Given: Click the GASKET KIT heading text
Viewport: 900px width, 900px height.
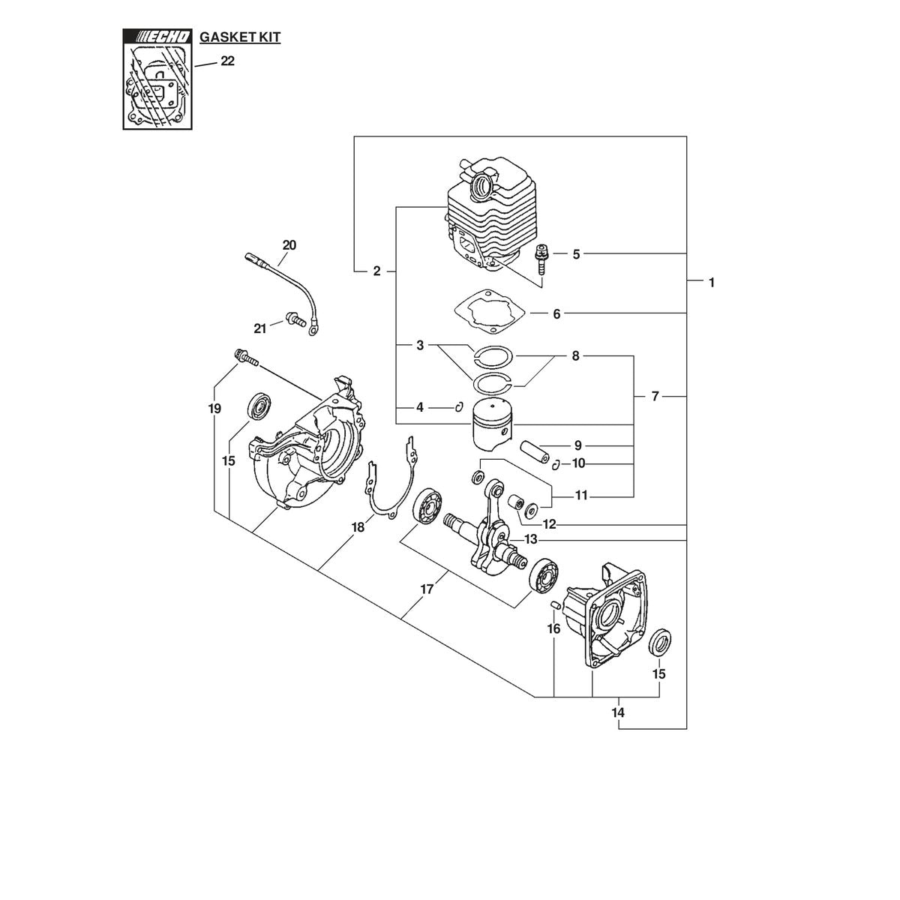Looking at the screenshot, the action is pyautogui.click(x=240, y=38).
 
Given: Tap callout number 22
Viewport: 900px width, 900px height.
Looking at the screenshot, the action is pyautogui.click(x=227, y=62).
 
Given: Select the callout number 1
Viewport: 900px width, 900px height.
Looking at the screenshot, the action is pyautogui.click(x=711, y=283).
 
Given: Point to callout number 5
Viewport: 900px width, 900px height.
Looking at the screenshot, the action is pyautogui.click(x=576, y=254).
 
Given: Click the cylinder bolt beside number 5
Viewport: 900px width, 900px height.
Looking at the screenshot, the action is pyautogui.click(x=542, y=260).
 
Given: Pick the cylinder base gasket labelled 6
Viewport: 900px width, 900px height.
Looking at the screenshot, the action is pyautogui.click(x=490, y=310).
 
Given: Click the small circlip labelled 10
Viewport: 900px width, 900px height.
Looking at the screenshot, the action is pyautogui.click(x=556, y=465).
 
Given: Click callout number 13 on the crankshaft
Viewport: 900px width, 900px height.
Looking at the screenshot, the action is pyautogui.click(x=530, y=539).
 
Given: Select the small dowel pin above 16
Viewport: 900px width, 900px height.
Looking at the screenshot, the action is pyautogui.click(x=555, y=604).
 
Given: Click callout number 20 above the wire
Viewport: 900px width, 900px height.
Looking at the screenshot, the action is pyautogui.click(x=289, y=245).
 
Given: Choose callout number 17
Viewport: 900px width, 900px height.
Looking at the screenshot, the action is pyautogui.click(x=427, y=590).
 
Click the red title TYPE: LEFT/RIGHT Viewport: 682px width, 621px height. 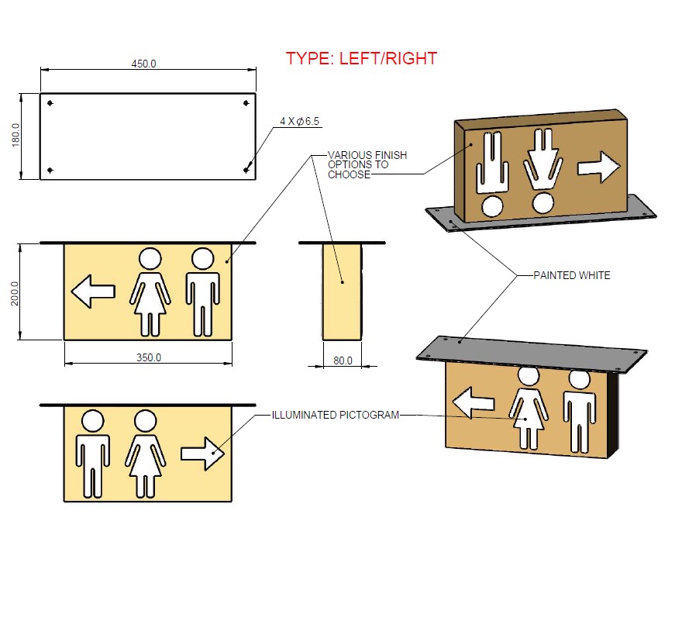tap(361, 58)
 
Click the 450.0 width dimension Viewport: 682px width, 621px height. tap(143, 64)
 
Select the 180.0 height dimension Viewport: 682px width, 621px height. tap(16, 136)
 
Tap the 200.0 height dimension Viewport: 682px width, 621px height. tap(16, 292)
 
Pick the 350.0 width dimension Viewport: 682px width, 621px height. tap(148, 358)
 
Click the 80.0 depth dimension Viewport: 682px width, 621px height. tap(343, 361)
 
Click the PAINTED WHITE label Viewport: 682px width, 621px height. tap(571, 275)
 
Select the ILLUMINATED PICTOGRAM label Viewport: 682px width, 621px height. tap(335, 415)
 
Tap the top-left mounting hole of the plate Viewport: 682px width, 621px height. tap(50, 103)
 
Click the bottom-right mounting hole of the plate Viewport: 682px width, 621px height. tap(246, 170)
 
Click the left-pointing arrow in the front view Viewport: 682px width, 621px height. tap(93, 292)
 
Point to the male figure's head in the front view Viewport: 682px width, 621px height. tap(202, 258)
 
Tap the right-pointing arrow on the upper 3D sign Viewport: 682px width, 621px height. tap(599, 165)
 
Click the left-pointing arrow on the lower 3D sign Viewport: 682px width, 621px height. tap(473, 403)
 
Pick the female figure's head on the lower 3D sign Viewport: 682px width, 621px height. tap(529, 376)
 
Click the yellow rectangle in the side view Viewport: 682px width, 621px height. tap(343, 292)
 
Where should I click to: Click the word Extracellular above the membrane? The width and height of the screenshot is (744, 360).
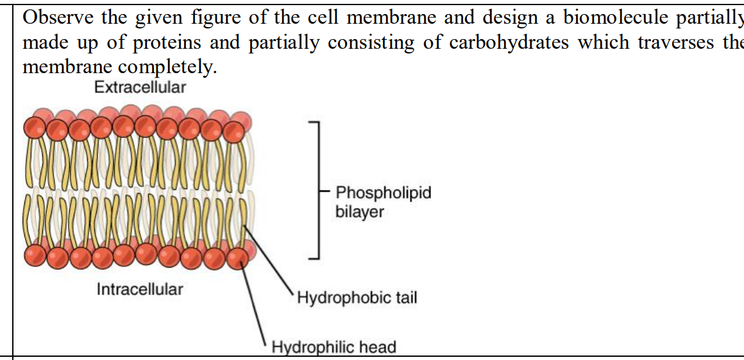click(140, 88)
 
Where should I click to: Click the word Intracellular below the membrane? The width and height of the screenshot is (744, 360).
click(140, 289)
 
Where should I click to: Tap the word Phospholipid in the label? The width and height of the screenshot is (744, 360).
click(384, 193)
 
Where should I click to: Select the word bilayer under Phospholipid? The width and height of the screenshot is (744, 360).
click(360, 212)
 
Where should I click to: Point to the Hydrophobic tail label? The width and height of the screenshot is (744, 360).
click(357, 298)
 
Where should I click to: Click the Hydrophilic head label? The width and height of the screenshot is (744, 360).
click(334, 348)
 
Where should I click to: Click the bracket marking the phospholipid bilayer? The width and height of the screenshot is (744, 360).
click(314, 191)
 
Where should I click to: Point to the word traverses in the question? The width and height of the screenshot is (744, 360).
click(654, 42)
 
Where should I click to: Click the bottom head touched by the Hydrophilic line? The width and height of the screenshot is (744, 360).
click(238, 259)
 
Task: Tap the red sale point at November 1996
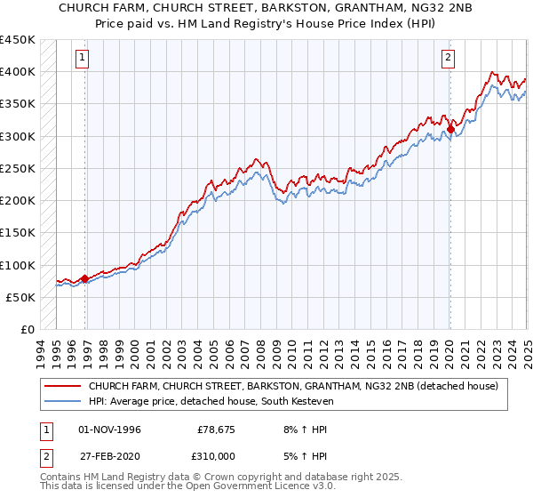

**Problem to solve:** Could you copy word for word the material from the line with "Tap the top-left" to the line with "click(334, 348)", both of those lines included, leaving the pictures out of your answer?

**Solved exercise:**
Tap the top-left mounting hole of the plate Viewport: 682px width, 621px height. tap(50, 103)
 
Click the bottom-right mounting hole of the plate Viewport: 682px width, 621px height. tap(246, 170)
 
Click the left-pointing arrow in the front view Viewport: 682px width, 621px height. tap(93, 292)
 
Point to the male figure's head in the front view Viewport: 682px width, 621px height. tap(202, 258)
 
Tap the right-pointing arrow on the upper 3D sign Viewport: 682px width, 621px height. tap(599, 165)
 
Click the left-pointing arrow on the lower 3D sign Viewport: 682px width, 621px height. tap(473, 403)
 
Pick the female figure's head on the lower 3D sign Viewport: 682px width, 621px height. tap(529, 376)
 
Click the yellow rectangle in the side view Viewport: 682px width, 621px height. tap(343, 292)
 
Where should I click to: Click the word Extracellular above the membrane? The width and height of the screenshot is (744, 360).
click(140, 88)
 
Where should I click to: Click the word Intracellular below the membrane? The width and height of the screenshot is (744, 360).
click(140, 289)
 
Where should I click to: Tap the word Phospholipid in the label? The width and height of the screenshot is (744, 360).
click(384, 193)
 
Where should I click to: Select the word bilayer under Phospholipid? The width and height of the screenshot is (744, 360).
click(360, 212)
 
Where should I click to: Point to the Hydrophobic tail label? The width and height of the screenshot is (744, 360).
click(357, 298)
 
Where should I click to: Click the Hydrophilic head label? The width and height of the screenshot is (744, 360).
click(334, 348)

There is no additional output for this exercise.